Extrait à lire:
==============================
Tel est le Byron des imaginations échauffées.

Tout personnage qui doit vivre ne va point aux générations futures tel qu'il étoit en réalité; à quelque distance de lui, son épopée commence on idéalise ce personnage, on le transfigure; on lui attribue une puissance, des vices et des vertus qu'il n'eut jamais; on arrange les hasards de sa vie, on les violente, on les coordonne à un système. Les biographes répètent ces mensonges; les peintres fixent sur la toile ces inventions, et la postérité adopte le fantôme. Bien fou qui croit à l'histoire! L'histoire est une pure tromperie; elle demeure telle qu'un grand écrivain la farde et la façonne. Quand on trouveroit des mémoires qui démontreroient jusqu'à l'évidence que Tacite a débité des impostures en racontant les vertus d'Agricola et les vices de Tibère, Agricola et Tibère resteroient ce que Tacite les a faits.

Deux hommes distincts se rencontrent dans lord Byron : l'homme de la nature et l'homme du système. Le poëte, s'apercevant du rôle que le public lui faisoit jouer, l'accepta, et se mit à maudire le monde qu'il n'avoit pris d'abord qu'en rêverie: cette marche est sensible dans l'ordre chronologique de ses ouvrages. Quant au caractère de son génie, loin d'avoir l'étendue qu'on lui attribue, il est plutôt assez resserré. Sa pensée poétique et passionnée n'est qu'un gémissement, une plainte, une imprécation; en cette qualité, elle est admirable: il ne faut pas demander à la lyre ce qu'elle pense, mais ce qu'elle chante.
==============================
Consigne: D'après l'extrait sur lord Byron, quels sont les deux hommes distincts qui se rencontrent en lui ? Les lignes qui viennent ensuite constituent un matériau indépendant de l'extrait.

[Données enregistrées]
==============================
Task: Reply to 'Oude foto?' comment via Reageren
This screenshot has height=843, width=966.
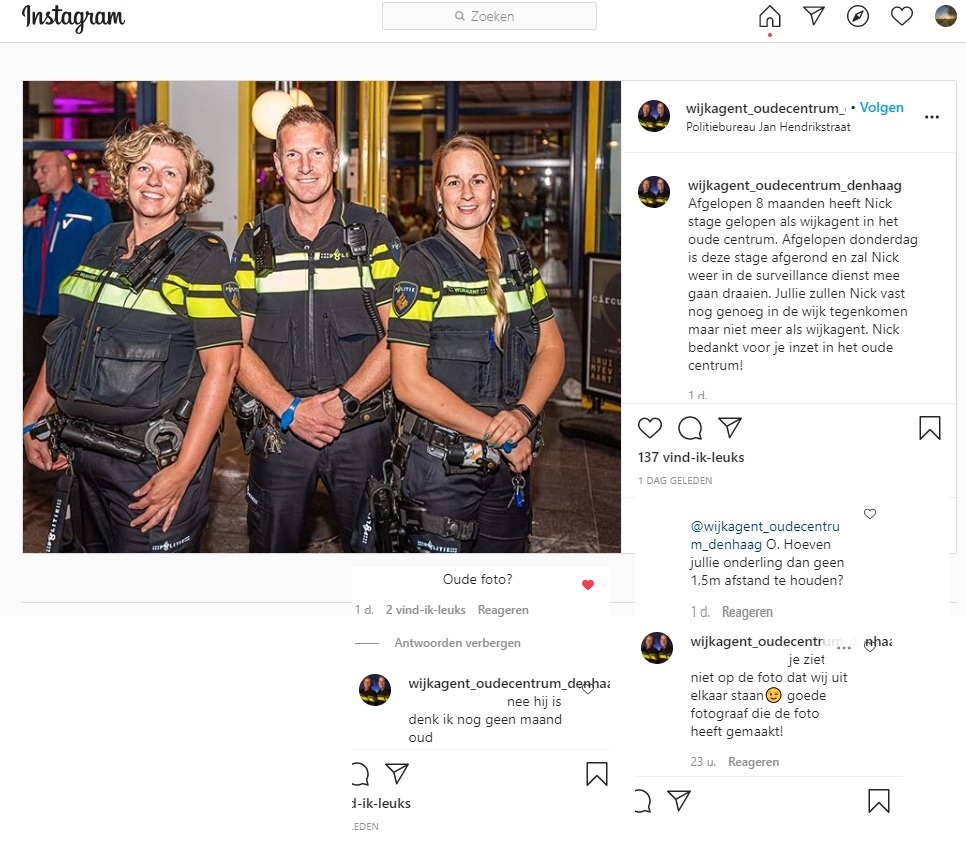Action: (x=503, y=609)
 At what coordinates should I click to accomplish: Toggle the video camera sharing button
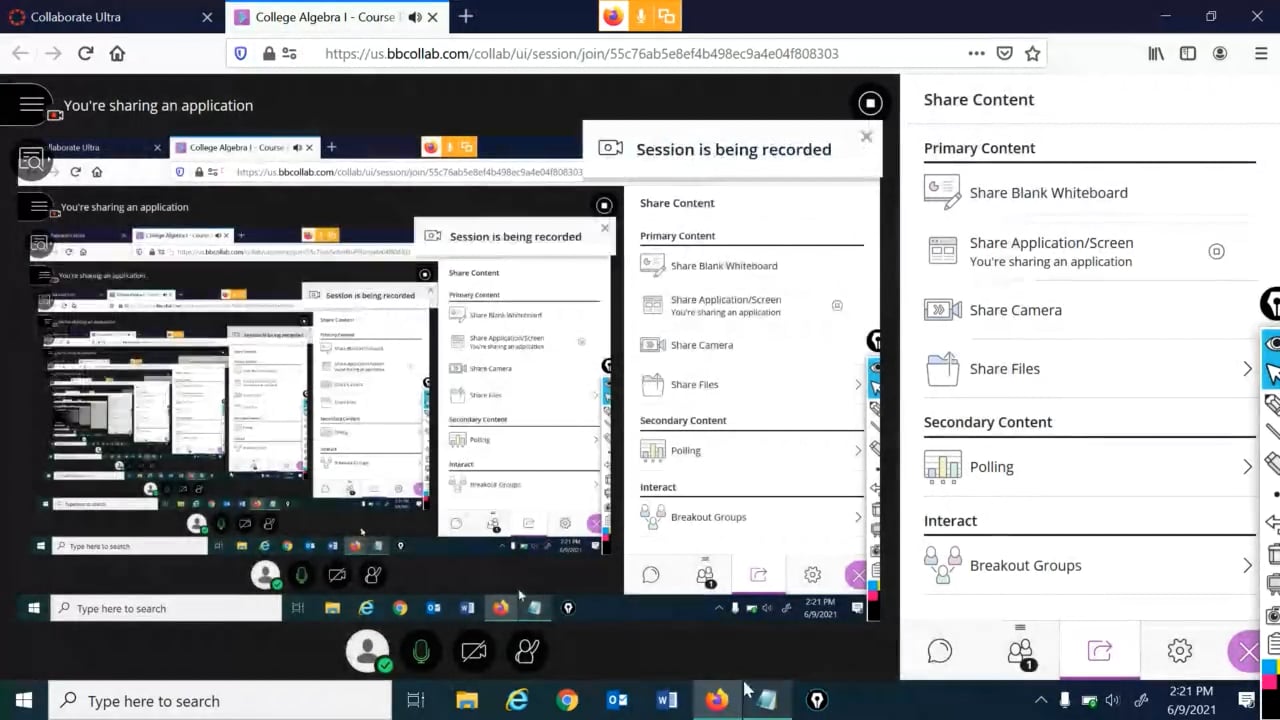(474, 651)
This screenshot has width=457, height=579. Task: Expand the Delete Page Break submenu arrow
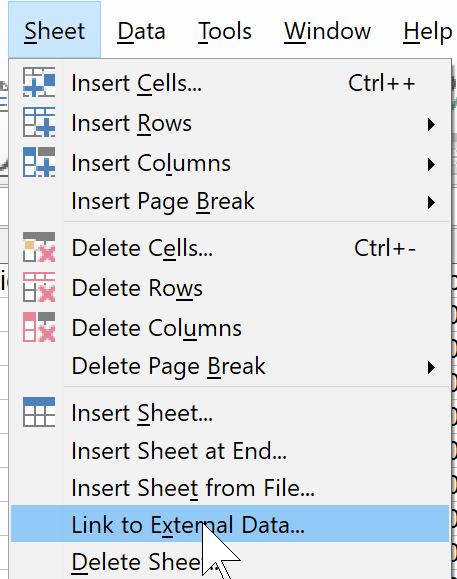(431, 367)
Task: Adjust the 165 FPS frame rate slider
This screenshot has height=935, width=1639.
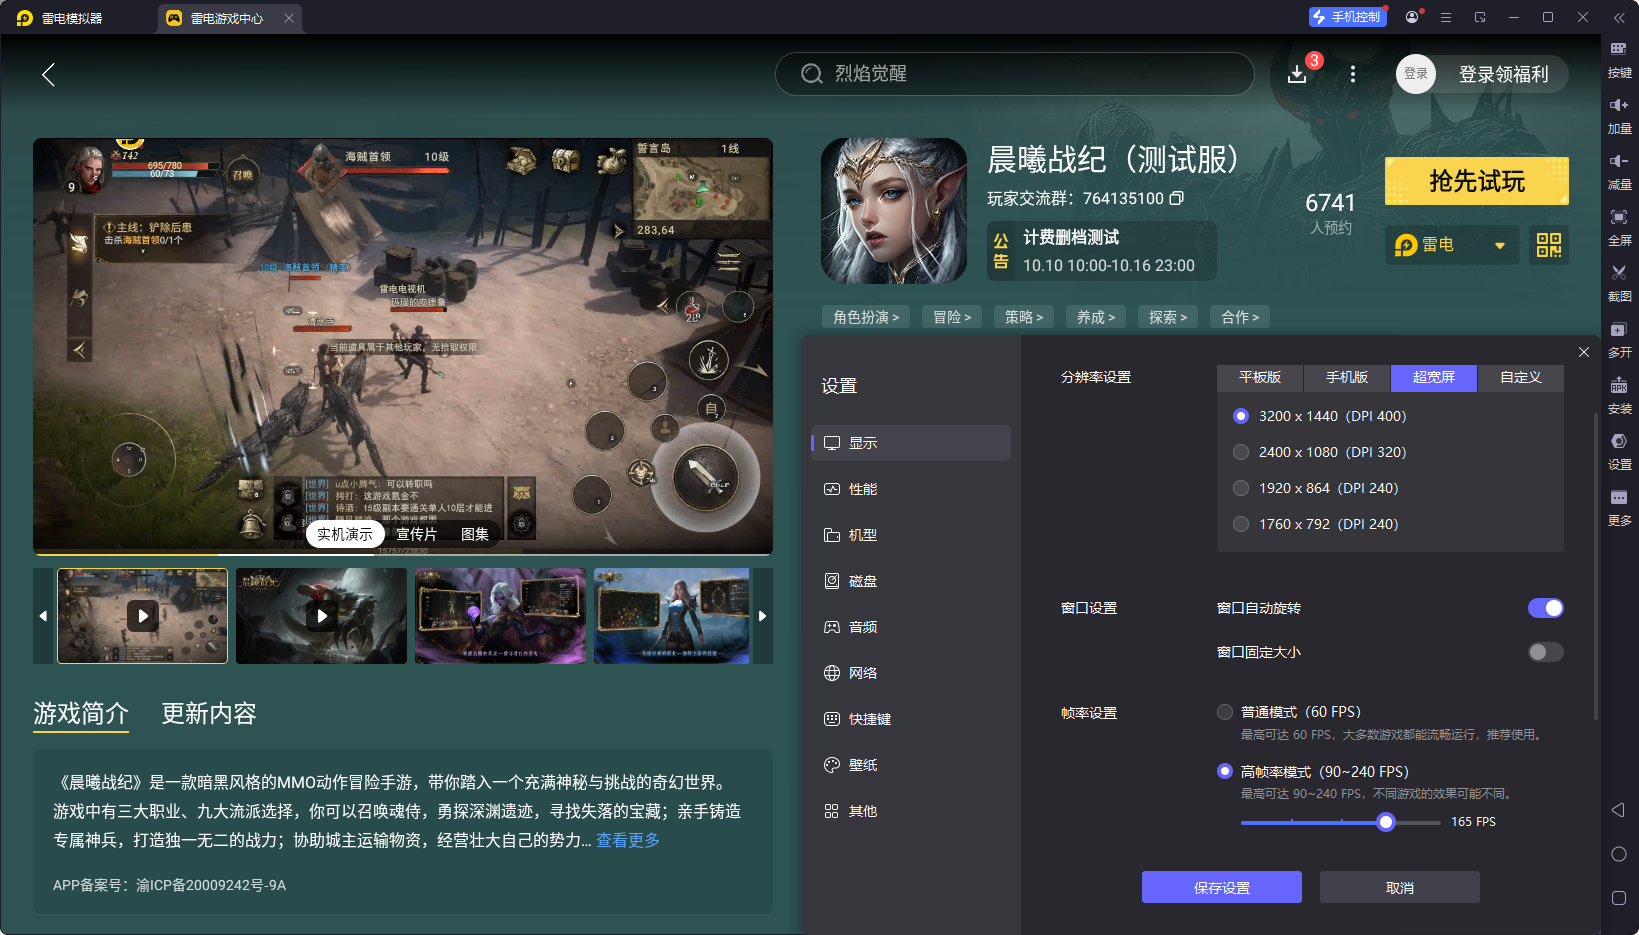Action: coord(1385,821)
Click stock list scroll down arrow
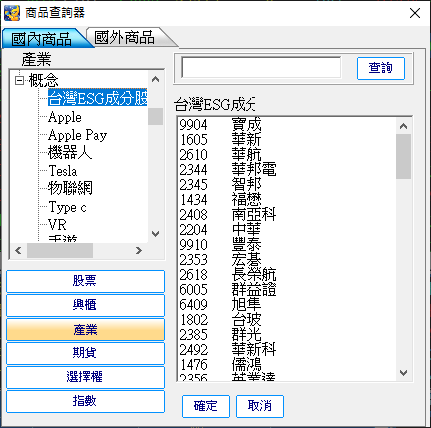The height and width of the screenshot is (428, 431). [403, 373]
==============================
Réponse: L'homme de la nature et l'homme du système.